--- Start ---

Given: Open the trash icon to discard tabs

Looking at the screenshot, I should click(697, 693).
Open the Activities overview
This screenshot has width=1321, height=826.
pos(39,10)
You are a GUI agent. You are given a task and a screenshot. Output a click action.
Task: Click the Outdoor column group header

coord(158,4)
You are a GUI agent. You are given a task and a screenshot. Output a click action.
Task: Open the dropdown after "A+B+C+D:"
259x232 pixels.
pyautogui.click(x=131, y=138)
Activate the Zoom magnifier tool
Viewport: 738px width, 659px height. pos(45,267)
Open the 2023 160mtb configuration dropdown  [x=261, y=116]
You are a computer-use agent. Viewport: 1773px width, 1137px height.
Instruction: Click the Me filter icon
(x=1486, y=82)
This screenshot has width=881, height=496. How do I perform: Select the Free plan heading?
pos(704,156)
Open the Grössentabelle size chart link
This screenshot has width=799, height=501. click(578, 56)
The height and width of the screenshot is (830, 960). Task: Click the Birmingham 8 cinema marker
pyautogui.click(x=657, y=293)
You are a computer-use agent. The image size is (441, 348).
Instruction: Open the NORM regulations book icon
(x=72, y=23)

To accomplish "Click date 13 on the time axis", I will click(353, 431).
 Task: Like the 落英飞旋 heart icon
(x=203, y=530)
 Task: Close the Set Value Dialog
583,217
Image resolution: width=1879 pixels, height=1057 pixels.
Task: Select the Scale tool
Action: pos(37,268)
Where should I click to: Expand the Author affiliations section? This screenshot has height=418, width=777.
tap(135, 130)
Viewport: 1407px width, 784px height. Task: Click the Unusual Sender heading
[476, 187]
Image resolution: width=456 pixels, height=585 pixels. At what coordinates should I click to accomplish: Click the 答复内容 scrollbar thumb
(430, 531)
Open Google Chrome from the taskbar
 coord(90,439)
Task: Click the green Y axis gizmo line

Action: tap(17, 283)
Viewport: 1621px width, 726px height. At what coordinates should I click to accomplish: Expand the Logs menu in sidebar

--- End ---

### What you are asked to do
Count the lines in the entries above that contain the string "screenshot", with case counting. Reply with only the number.

### Solution below
8